Once separated, each side can be integrated independently, often leading to a solution for the original differential equation. Remember, it's crucial to check if these operations result in recognizably simpler or integrable forms.

An initial value problem (IVP) is a differential equation coupled with a specific value for the dependent variable at a given point, known as the initial condition. This condition allows us to determine a unique solution from the family of possible solutions.

In our exercise, the initial value given is when \(x = 1\) and \(y = 1\). This means that after integrating, any constants of integration can be solved using these specific values:

• First, solve or integrate the differential equation to get a general solution that includes a constant \(C\).
• Then, apply the initial condition. Here, substitute \(x = 1\) and \(y = 1\) into the solution to find \(C\).

For instance, in this case, solving the functional form yields:\[ g(x, y) = y^2 x - \ln |y| = C. \] Using the initial condition, substitute \(x = 1\) and \(y = 1\), leading to:\[ 1 - \ln|1| = C = 1. \] This step is crucial, as it ensures that the solved differential equation matches the specifics of the problem.

Solving differential equations through integration requires familiarity with various integration techniques. Let's explore the techniques used in this problem.

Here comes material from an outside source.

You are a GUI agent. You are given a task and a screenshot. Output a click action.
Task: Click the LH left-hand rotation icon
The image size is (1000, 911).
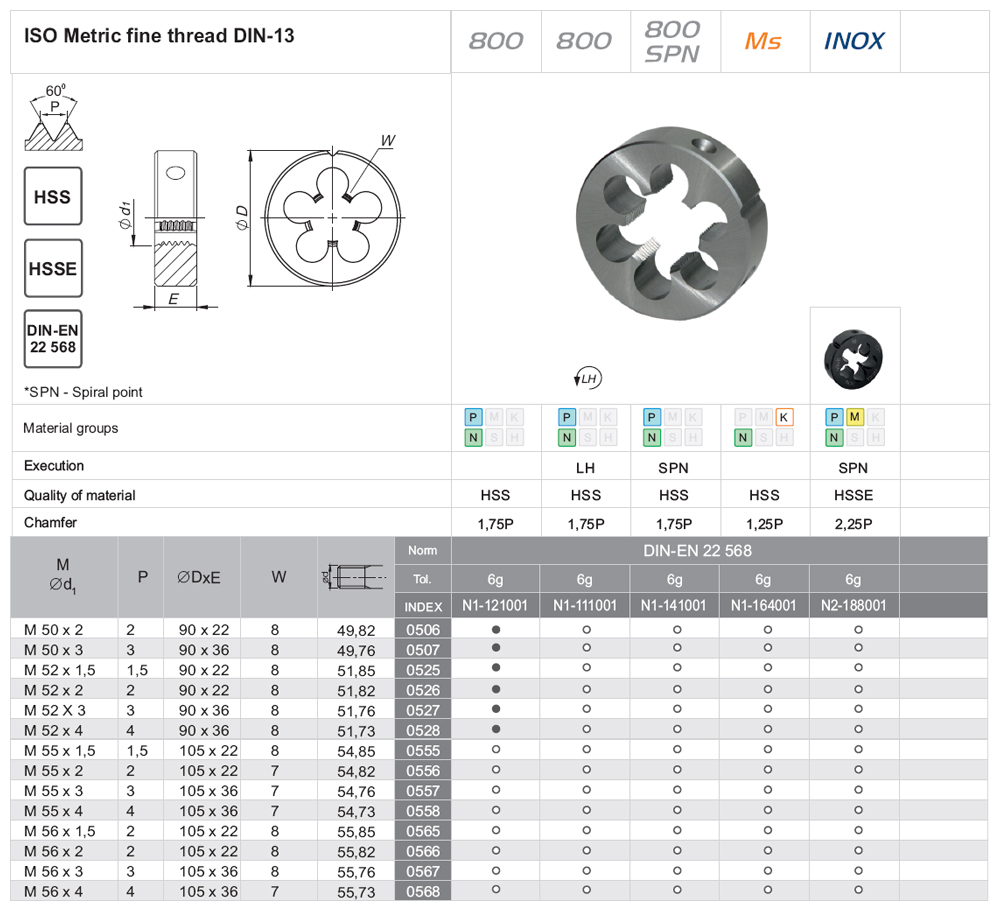(x=586, y=378)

Here, after separation of variables, the differential equation becomes ready for integration:\[ \int y^2 dx + \int x dy = \int \frac{1}{y} dy. \] To integrate each term correctly, let's consider possible approaches:

• For \( \int y^2 dx \) and \( \int x dy \), they might be handled using simple direct integration recognizing their polynomial and basic differential forms.
• For the integral \( \int \frac{1}{y} dy \), use the logarithmic identity \( \int \frac{1}{y} dy = \ln|y| + C \).

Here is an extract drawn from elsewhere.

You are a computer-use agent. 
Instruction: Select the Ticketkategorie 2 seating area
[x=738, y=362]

Using these basic techniques, you integrate and find a solution form. Solutions often require not just applying integration rules, but also recognizing transformations that lead to direct integration. This might include looking for potential substitutions or recognizing derivatives of simple algebraic forms that return familiar integrals, as in recognizing the structure of a total differential. These strategies are invaluable when solving complex differential equations.